Set problem: Rewrite the records from the line with "Task: Click the 'Вы не имеете прав' message" through the end of the records, replacing "image" with "screenshot" and leaving everything else unchanged. Leave the pictures out of your answer.

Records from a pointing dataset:
····················
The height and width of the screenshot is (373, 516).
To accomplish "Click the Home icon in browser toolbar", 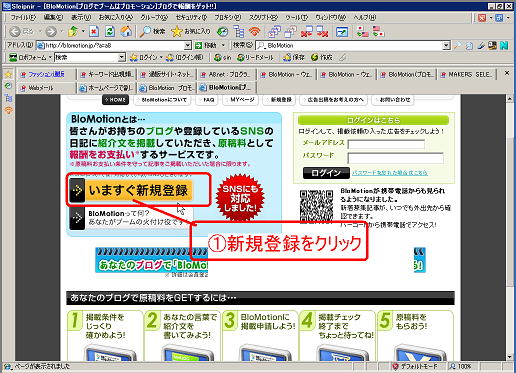I will coord(126,32).
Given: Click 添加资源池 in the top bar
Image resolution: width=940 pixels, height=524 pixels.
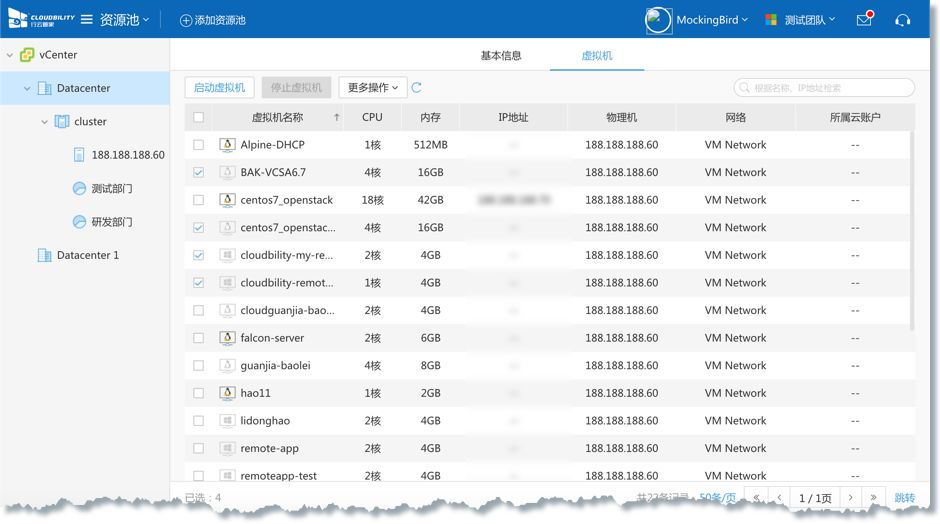Looking at the screenshot, I should click(212, 20).
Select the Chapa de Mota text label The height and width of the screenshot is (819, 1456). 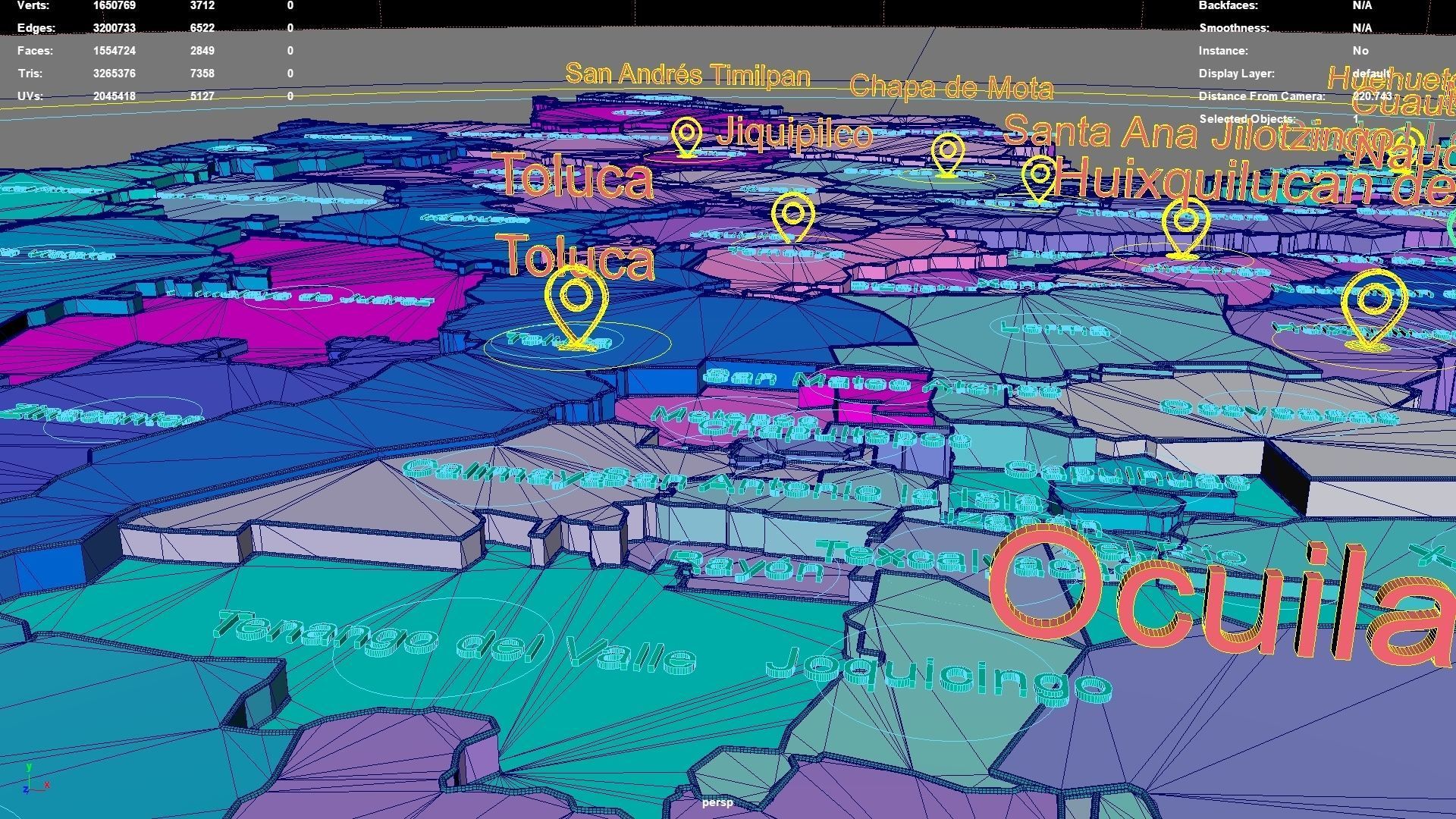tap(951, 88)
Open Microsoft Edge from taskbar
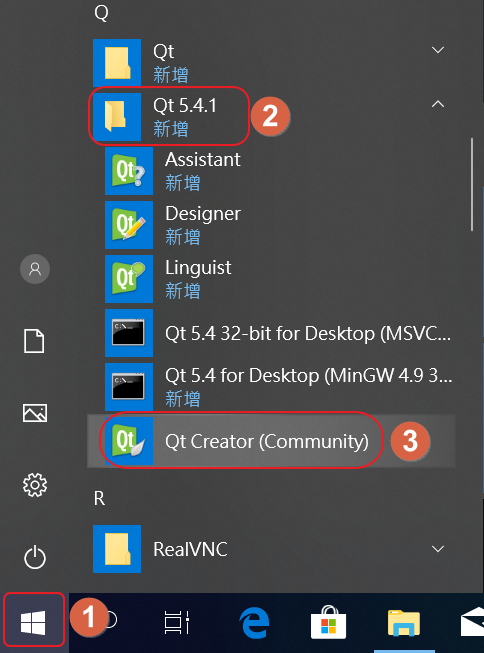Viewport: 484px width, 653px height. [254, 623]
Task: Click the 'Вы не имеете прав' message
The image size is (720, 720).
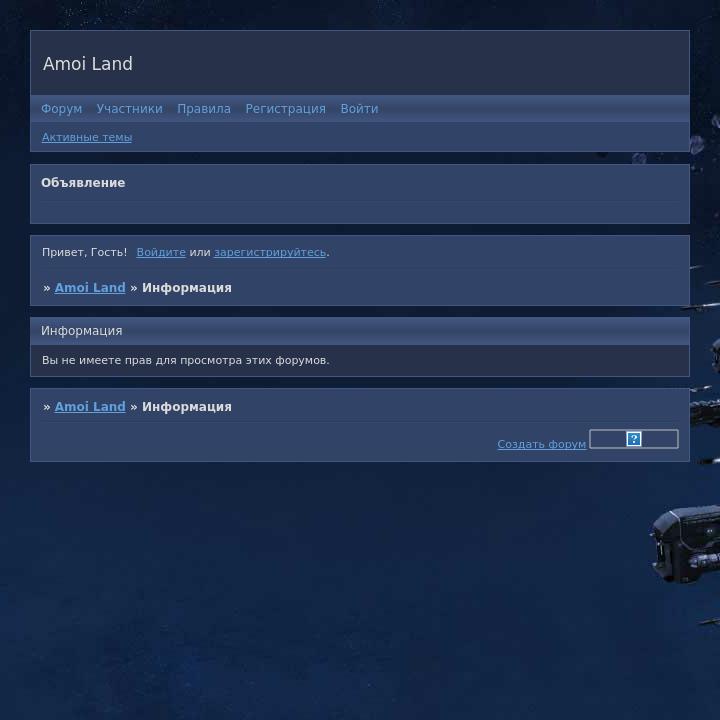Action: 185,360
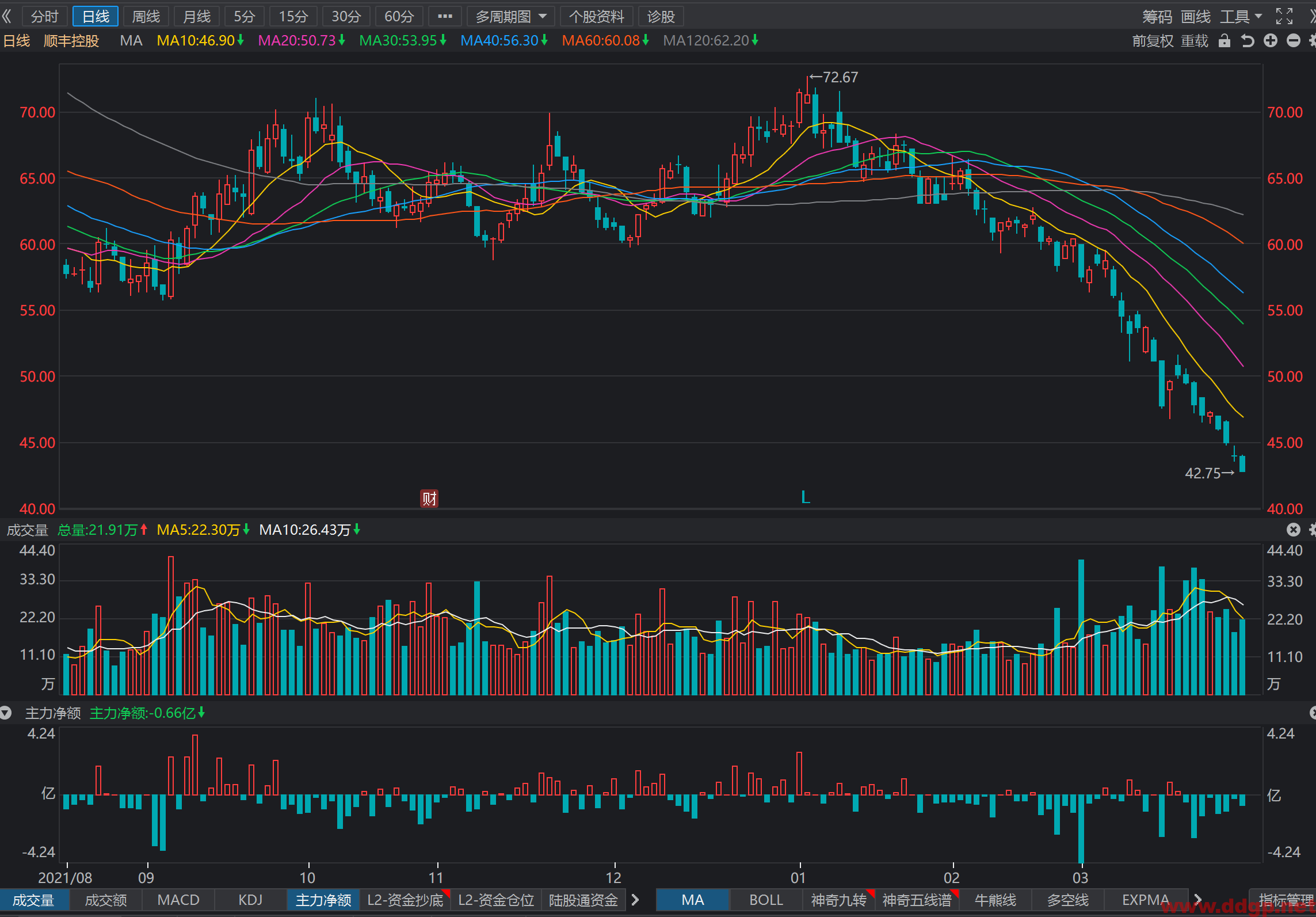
····················
Answer in full:
Task: Click the 'Вы не имеете прав' message
The screenshot size is (720, 720).
Action: 185,360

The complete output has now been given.